___ Texto de origem
A MarxFem International Conference este ano acontece no Porto, em Portugal. Começa já amanhã, com painéis, sessões públicas e plenários para discutir e pensar o feminismo marxista com o mote "Descolonizar corpos, territórios e práticas". Em entrevista ao Esquerda.net, Andrea Peniche e Kitty Furtado, da organização do evento, falam sobre a importância desse diálogo.
O mote desta edição é “Descolonizar corpos, territórios e práticas”. Porque é que é particularmente relevante para este momento?
Uma resposta mais completa a essa pergunta poderá ser dada durante a própria Conferência. Porém, vamos tentar resumir. Pensamos a descolonização enquanto um processo em curso, porque, mais do que uma forma de organização governamental, o colonialismo instituiu formas de poder de saber e de ser que moldaram a Modernidade e que persistem nas relações geopolíticas e também nas relações interpessoais.
______
___ Material fornecido
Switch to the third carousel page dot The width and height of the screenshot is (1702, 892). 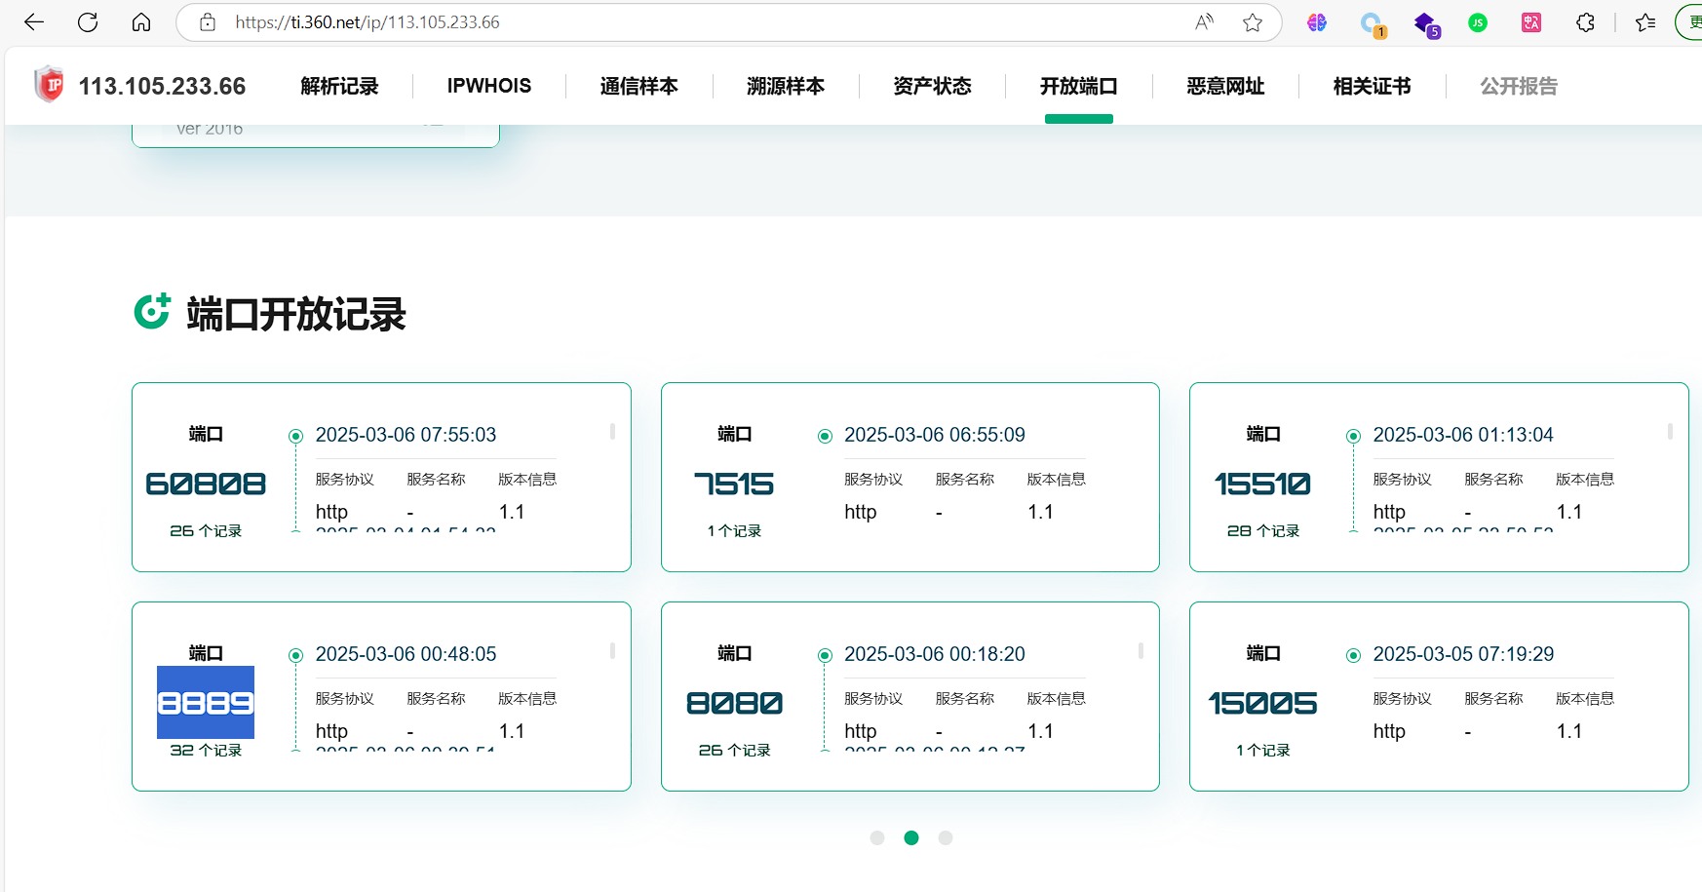tap(946, 837)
______
Pedido escrito
Reproduza o trecho da entrevista sobre a MarxFem que começa nas palavras "Uma resposta mais" e termina após as palavras "nas relações interpessoais.". A listagem não é necessária para realizar esta tarefa.

Resposta
Uma resposta mais completa a essa pergunta poderá ser dada durante a própria Conferência. Porém, vamos tentar resumir. Pensamos a descolonização enquanto um processo em curso, porque, mais do que uma forma de organização governamental, o colonialismo instituiu formas de poder de saber e de ser que moldaram a Modernidade e que persistem nas relações geopolíticas e também nas relações interpessoais.